Last night I attended another free concert in the park - this time it was TICKET TO RIDE, an excellent Beatles tribute band. I wasn't close enough to see how they handled the string parts but I'm guessing that they either used some sequenced playback or they had an unseen faux fifth Beatle (maybe "George Martin" in the backstage area) handling the trickier parts. And of course, maybe there was a "Murray the K" around the front, shilling for them. No "Yoko" in sight, which is good for band stability I guess.
Enjoyable but it got me thinking of tribute bands in general. I'm totally down with the concept of a Beatles tribute band. For one thing about half the songs they performed were never performed live by the Beatles themselves - too complicated, and you wouldn't have heard them over the hysterical screaming anyway. So Ticket To Ride perform the valuable service of allowing the communal live enjoyment of this material. Next week, however - a Steely Dan tribute band called REELIN' IN THE YEARS.
I'm going to see them, but I have serious reservations about this. The obvious one is, of course, the need for a Steely Dan tribute band when Steely Dan is out there, healthy as a horse and available for bookings. Maybe not for a free concert in the park, but if you offer them enough money they'll happily play the Greek Theatre a few miles down the freeway. The other reservation is about the quality of the imitation. It's not so difficult to duplicate the Beatles's smooth Liverpudlian harmonies, but Donald Fagan's chalky whine is largely considered inimitable. Probably because, really, do you WANT to make your throat do that? So there's that, then there's the fact that Le Dan sound the way they do because they used the best studio musicians and did 1000 takes for every song. They are the Stanley Kubricks of music. That's why they take 25 years to make a record.
A few months ago this girl took me to a ZZ Top tribute band at a local club and we got to go backstage to meet them as they were gluing on their beards and practicing their "circle pointing finger" move. And I was thinking with the money they spend on spirit gum, they could be buying better amps. With the time they're spending learning to keep the hair out of their strings, they could be writing new material. And again, ZZ Top is still available. Not only that, they look almost exactly like they did in the eighties. Though under all that hair, they probably look like Aaron Spelling or something.
If the R.I.A.A is suing 90-year-old ladies, 6-year-old girls and in one notable case, a networked printer for file sharing on the grounds that it takes money out of the pockets of the artists, why don't they go after tribute bands? These guys are keeping Steely Dan and ZZ Top from getting gigs, aren't they? Maybe Instead Zeppelin and Grey Sabbath are the real reason why the music industry is failing. Go get 'em boys.

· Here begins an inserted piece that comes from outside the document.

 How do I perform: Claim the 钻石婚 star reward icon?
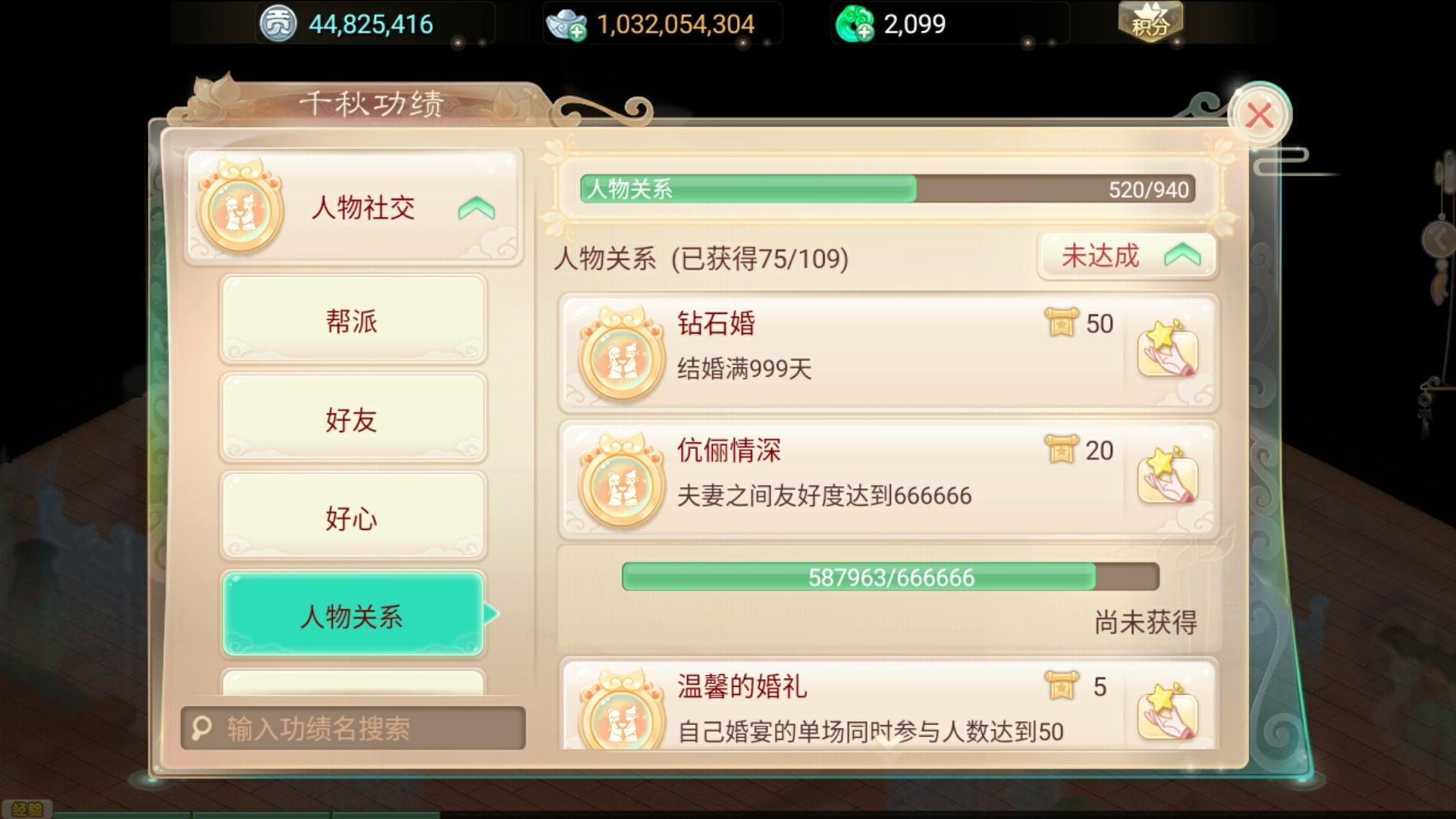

Why don't the bigs go after tribute bands? I'll tell ya why, bub. Three basic reasons:
ReplyDelete1. When a tribute band plays in any promoted venue (whether or not admission is charged) the venue must pay a fee to BMI, ASCAP or both to license the performance of copyrighted songs. It's usually a nominal fee for smaller places.
High-profile gigs sometimes get charged by the song, however, and the setlist has to be submitted to the appropriate property-holders. This sort of licensing kerfuffle sets an upper limit on tribute band success, in that bigger venues prefer to book bands with original songs, which have no implicit publishing fees.
2. Tribute bands are free promotion for the acts they are pretending to be. Sure you can see a Beatles cover band, but you can't buy their album. If it existed, which for manifold financial reasons it doesn't. Besides, why would you want to, when the original is cheap and widely distributed already?
3. The financial impact of tribute bands on the originals is pathetically small. Nobody in their right mind-- if ticket prices are NOT a factor-- will choose a cover band over the real thing.
Hey, we have a Beatles cover band up here in the Bay Area too: THE SUN KINGS. They are a five-man band, which is apparently what you need to reproduce each era of the Beatles sound. I bought my bass guitar, a 1981 Rickenbacker 4003, from their Paul.
We also have a very good Steely Dan cover band as well, AJA VU. Nine members, including a dynamite brass section. We opened for them once.